La Corée du Nord a annoncé jeudi qu’elle avait refusé une nouvelle offre de négociations des Etats-Unis, affirmant qu’elle n’était pas intéressée par d’autres discussions visant simplement à “nous apaiser” avant le délai de fin d’année que Pyongyang a fixé pour Washington afin de faire preuve de plus de flexibilité dans les négociations.

Kim Myong Gil, négociateur nucléaire nord-coréen, a déclaré dans un communiqué relayé par de l’agence de presse officielle KCNA que Stephen Biegun, son homologue américain qui avait dirigé conjointement les pourparlers de dénucléarisation du mois dernier à Stockholm, avait proposé de se réunir à nouveau.

Kim et Biegun se sont rencontrés le mois dernier dans la capitale suédoise pour la première fois depuis que le président américain, Donald Trump et le dirigeant nord-coréen, Kim Jong-Un ont convenu en juin de rouvrir les négociations bloquées depuis l’échec du sommet tenu au Vietnam en février.

“Si la solution négociée des problèmes est possible, nous sommes prêts à rencontrer les États-Unis en tout lieu et à tout moment”, a déclaré Kim Myong Gil.
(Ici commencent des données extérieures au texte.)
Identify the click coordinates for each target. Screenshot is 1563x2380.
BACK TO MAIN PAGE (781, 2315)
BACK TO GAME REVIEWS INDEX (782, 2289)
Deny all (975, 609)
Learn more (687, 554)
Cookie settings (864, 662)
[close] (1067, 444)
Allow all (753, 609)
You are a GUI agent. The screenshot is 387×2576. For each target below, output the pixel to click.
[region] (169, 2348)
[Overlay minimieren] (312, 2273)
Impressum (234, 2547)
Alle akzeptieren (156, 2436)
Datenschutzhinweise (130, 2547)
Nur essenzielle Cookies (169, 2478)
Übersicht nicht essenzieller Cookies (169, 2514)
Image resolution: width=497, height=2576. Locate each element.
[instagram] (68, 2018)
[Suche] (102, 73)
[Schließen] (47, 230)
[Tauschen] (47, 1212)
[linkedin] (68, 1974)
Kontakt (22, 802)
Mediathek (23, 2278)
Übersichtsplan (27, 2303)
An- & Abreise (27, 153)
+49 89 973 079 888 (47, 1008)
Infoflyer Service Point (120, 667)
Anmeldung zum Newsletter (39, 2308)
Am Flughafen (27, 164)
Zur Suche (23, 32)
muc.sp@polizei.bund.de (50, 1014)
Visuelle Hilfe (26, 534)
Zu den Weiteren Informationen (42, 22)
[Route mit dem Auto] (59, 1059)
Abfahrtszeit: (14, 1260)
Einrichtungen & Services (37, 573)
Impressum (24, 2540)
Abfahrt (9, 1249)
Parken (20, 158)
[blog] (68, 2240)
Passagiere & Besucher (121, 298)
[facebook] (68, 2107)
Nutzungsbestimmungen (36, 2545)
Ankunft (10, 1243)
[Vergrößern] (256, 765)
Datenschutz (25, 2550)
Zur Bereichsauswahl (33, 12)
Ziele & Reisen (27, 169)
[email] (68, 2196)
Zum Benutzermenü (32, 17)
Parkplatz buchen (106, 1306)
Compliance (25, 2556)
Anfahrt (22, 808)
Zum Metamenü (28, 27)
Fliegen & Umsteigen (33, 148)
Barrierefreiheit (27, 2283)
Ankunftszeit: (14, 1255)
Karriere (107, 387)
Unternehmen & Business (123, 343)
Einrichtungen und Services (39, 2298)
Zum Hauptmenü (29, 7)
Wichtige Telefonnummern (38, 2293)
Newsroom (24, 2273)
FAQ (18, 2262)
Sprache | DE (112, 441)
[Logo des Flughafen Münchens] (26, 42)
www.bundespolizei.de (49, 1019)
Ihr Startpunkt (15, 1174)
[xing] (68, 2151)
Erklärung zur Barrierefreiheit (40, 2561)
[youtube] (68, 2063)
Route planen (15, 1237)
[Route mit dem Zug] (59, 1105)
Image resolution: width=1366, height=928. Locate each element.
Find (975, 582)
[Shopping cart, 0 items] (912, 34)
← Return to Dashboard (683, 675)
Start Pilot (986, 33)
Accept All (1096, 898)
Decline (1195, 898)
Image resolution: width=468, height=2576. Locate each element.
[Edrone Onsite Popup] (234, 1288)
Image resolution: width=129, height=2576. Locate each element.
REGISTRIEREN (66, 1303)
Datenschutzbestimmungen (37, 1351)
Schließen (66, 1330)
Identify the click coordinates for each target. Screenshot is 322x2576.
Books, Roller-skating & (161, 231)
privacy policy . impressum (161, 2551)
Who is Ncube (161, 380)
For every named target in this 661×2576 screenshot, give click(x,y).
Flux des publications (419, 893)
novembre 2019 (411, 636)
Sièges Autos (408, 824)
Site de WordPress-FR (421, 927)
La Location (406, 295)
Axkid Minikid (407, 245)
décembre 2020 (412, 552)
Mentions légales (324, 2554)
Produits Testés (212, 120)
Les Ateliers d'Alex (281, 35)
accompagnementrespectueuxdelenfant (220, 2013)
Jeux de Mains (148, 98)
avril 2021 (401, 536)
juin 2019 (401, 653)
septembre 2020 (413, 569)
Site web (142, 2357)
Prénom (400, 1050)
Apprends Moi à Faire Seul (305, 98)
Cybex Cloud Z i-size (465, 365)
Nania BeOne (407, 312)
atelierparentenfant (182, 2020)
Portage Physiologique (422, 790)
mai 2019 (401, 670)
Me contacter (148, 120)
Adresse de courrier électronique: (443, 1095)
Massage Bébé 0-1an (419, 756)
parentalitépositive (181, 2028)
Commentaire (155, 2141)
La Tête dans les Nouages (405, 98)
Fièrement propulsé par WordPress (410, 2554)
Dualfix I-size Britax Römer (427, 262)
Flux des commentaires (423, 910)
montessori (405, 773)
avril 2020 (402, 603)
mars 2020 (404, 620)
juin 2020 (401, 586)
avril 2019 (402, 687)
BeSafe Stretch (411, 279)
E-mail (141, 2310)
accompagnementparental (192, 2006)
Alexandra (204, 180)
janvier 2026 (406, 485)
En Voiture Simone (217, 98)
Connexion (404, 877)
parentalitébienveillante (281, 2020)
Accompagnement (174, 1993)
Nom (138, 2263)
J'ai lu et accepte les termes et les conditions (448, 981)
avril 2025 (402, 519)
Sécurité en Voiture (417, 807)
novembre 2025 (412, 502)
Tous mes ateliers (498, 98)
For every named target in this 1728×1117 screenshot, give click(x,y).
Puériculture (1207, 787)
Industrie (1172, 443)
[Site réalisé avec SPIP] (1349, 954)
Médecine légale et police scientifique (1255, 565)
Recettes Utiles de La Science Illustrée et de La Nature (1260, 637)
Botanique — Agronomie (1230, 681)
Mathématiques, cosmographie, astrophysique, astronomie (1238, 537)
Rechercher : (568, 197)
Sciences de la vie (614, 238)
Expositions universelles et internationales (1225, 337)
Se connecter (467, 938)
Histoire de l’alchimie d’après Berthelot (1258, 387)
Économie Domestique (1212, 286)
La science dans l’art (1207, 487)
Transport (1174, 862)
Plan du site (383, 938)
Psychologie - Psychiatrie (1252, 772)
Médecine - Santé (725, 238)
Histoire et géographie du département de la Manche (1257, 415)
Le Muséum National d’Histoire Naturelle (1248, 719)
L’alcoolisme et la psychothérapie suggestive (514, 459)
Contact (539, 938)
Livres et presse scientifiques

Cependant, il a déclaré que la proposition de Biegun avait pour “objectif sinistre de nous apaiser dans le but de passer avec facilité”, la date limite fixée à Pyongyang pour la fin de l’année. “Nous ne sommes pas disposés à avoir de telles négociations”, a-t-il fait savoir.

La Corée du Nord a demandé la levée des sanctions, mais les États-Unis ont insisté sur le fait que Kim Jong-un devait d’abord démanteler son programme d’armement nucléaire.

Une porte-parole du département d’Etat américain a déclaré que Trump restait déterminé à faire avancer les accords qu’il avait conclus avec Kim Jong-un lors d’un premier sommet à Singapour en juin dernier, à savoir “des relations transformées, la construction d’une paix durable et une dénucléarisation complète”.

Après l’échec du sommet de Hanoï, Kim Jong-un a fixé une date butoir de fin d’année pour Washington afin de faire avancer les négociations, ce qui laisse craindre un retour de la Corée du Nord à ses activités nucléaires et aux essais de missiles à longue portée suspendus depuis 2017.